PROBLEM REQUIREMENTS - Which lines in the listing below contain "Barcelona"? Copy each of them.

_ _ _ _ _ _ _

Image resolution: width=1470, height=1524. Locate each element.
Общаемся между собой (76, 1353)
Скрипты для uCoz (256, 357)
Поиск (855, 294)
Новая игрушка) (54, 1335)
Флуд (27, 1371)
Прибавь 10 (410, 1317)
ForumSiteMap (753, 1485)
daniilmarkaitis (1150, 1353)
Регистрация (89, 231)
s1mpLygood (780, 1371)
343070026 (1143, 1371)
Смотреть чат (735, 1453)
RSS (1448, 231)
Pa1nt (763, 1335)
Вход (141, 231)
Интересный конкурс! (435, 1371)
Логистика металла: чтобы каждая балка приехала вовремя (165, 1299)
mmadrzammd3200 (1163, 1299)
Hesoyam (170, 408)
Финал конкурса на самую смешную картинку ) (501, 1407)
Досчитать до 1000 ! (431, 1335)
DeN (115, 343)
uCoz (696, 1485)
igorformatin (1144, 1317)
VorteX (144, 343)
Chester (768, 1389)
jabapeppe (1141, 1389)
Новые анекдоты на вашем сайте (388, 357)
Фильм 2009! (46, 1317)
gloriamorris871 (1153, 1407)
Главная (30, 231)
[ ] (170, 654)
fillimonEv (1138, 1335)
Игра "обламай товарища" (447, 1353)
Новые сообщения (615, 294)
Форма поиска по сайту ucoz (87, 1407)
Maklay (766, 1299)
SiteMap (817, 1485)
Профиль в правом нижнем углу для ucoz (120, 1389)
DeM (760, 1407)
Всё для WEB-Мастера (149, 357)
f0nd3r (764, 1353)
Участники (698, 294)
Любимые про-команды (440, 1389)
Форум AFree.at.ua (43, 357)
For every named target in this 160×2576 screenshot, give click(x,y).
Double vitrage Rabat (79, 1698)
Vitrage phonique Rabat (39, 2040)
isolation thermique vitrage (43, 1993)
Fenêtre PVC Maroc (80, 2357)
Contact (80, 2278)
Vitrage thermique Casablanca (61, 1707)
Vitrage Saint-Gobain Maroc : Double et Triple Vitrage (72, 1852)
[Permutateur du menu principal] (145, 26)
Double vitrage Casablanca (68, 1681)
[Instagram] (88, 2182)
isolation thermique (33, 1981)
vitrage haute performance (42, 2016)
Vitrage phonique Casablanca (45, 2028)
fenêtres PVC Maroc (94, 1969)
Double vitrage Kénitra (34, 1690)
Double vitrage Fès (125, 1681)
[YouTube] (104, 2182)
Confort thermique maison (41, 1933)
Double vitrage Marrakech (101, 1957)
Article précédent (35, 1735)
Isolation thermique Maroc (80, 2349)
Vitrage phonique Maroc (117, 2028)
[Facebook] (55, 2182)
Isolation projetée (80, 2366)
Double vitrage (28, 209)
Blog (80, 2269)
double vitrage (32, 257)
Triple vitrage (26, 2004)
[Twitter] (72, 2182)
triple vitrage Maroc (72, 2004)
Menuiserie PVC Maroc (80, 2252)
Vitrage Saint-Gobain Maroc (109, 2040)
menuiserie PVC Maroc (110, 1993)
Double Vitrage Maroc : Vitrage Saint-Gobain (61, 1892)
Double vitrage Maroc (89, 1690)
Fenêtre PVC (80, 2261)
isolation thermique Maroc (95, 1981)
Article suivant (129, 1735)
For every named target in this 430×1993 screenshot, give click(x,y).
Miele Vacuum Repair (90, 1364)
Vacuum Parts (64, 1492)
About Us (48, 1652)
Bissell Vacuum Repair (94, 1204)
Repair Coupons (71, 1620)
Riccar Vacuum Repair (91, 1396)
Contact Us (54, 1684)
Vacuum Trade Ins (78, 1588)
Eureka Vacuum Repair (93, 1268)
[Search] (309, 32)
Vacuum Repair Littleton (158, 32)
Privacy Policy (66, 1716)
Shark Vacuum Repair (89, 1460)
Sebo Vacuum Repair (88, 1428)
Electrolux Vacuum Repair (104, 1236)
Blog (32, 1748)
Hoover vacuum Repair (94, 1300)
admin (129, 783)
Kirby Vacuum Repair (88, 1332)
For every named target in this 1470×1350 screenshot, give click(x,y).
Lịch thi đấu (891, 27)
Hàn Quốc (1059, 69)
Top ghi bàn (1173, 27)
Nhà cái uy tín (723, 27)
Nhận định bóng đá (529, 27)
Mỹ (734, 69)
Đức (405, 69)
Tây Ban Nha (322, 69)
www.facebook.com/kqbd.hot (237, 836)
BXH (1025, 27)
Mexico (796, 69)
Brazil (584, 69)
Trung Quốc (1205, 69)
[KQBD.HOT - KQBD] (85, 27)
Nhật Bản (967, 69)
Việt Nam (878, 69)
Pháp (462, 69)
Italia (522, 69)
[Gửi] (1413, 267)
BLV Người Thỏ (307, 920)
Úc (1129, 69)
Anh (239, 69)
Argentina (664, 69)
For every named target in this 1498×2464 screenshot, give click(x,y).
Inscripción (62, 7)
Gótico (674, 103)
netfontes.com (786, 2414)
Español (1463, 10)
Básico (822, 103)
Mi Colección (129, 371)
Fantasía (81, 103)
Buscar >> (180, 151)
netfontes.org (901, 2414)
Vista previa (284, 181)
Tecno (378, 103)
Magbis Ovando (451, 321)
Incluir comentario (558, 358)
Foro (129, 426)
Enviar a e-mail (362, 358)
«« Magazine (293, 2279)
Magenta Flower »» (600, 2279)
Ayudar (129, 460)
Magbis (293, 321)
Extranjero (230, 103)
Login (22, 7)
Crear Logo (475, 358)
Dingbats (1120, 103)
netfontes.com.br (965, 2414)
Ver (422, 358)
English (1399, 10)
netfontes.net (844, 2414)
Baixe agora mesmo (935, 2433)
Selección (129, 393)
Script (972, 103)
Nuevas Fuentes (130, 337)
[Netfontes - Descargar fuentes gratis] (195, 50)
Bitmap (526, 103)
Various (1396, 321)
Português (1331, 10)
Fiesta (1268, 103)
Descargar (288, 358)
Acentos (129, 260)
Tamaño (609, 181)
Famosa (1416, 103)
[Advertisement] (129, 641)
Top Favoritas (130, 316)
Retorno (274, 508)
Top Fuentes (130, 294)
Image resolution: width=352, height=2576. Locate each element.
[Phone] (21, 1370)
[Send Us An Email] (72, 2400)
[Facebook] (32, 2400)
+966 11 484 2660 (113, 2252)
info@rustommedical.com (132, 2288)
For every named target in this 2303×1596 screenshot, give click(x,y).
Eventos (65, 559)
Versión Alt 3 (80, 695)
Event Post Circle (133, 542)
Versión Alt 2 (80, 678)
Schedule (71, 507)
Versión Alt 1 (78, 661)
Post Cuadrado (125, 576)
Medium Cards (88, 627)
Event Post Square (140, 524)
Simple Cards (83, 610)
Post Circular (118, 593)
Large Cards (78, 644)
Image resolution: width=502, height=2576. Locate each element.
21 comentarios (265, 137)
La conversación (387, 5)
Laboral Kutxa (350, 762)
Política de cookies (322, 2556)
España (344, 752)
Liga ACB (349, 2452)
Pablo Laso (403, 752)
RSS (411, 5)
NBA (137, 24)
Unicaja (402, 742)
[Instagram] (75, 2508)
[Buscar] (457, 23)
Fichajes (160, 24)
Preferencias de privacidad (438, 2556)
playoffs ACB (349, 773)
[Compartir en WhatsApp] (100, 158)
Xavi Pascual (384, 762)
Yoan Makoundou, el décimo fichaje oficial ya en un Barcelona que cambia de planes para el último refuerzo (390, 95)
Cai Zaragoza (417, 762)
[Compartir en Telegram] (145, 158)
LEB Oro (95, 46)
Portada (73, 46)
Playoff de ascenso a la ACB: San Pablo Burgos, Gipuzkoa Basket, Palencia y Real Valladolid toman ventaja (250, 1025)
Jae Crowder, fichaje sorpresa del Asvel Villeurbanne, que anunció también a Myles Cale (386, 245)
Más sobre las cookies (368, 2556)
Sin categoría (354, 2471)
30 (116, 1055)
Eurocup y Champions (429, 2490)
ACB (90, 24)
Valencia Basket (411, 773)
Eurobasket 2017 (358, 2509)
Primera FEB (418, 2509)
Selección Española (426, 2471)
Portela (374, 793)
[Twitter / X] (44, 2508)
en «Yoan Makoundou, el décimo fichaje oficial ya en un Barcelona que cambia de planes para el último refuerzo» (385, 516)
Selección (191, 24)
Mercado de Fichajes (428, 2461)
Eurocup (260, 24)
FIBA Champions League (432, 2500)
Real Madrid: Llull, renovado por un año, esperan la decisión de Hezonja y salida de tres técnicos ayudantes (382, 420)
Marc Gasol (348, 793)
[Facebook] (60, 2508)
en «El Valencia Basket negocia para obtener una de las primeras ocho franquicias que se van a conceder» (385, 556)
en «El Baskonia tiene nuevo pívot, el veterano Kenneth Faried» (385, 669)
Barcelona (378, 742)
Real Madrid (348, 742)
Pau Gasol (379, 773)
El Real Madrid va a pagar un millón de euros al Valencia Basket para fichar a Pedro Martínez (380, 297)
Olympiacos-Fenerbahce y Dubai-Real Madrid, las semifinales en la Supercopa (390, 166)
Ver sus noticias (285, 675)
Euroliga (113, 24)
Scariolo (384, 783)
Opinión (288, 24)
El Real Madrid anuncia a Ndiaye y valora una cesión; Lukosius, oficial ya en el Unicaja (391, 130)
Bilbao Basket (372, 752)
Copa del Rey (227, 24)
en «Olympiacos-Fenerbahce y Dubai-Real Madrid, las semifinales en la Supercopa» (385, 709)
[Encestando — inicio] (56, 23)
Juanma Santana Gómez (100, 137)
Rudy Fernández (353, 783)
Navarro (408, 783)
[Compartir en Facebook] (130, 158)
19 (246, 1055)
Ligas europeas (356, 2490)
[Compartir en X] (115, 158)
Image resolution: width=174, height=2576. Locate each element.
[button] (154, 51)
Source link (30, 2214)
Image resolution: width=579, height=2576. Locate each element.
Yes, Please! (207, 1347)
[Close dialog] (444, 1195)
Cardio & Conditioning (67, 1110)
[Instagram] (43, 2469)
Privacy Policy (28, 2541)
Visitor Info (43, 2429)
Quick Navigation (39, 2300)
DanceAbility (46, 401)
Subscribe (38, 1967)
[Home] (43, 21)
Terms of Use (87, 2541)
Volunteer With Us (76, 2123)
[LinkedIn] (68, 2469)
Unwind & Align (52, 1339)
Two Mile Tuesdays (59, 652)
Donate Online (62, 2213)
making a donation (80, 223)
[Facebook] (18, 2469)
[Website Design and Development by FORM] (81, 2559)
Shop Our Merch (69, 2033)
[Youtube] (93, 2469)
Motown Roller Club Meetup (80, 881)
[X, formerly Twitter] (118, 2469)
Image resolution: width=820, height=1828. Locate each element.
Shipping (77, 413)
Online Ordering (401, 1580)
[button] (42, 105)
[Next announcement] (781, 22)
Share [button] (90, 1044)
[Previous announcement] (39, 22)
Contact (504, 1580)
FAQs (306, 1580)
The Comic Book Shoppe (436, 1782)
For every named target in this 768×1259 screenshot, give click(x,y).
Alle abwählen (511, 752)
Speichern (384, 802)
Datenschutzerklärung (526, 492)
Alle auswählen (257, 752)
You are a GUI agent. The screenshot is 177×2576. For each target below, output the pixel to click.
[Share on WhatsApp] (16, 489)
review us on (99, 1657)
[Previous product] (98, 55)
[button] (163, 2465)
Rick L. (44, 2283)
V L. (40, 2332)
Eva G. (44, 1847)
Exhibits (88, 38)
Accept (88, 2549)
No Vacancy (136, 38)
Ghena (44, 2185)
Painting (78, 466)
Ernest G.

_ _ _ _ _ _ _

SOLUTION FOR THIS PROBLEM -
Yoan Makoundou, el décimo fichaje oficial ya en un Barcelona que cambia de planes para el último refuerzo (390, 95)
en «Yoan Makoundou, el décimo fichaje oficial ya en un Barcelona que cambia de planes para el último refuerzo» (385, 516)
Barcelona (378, 742)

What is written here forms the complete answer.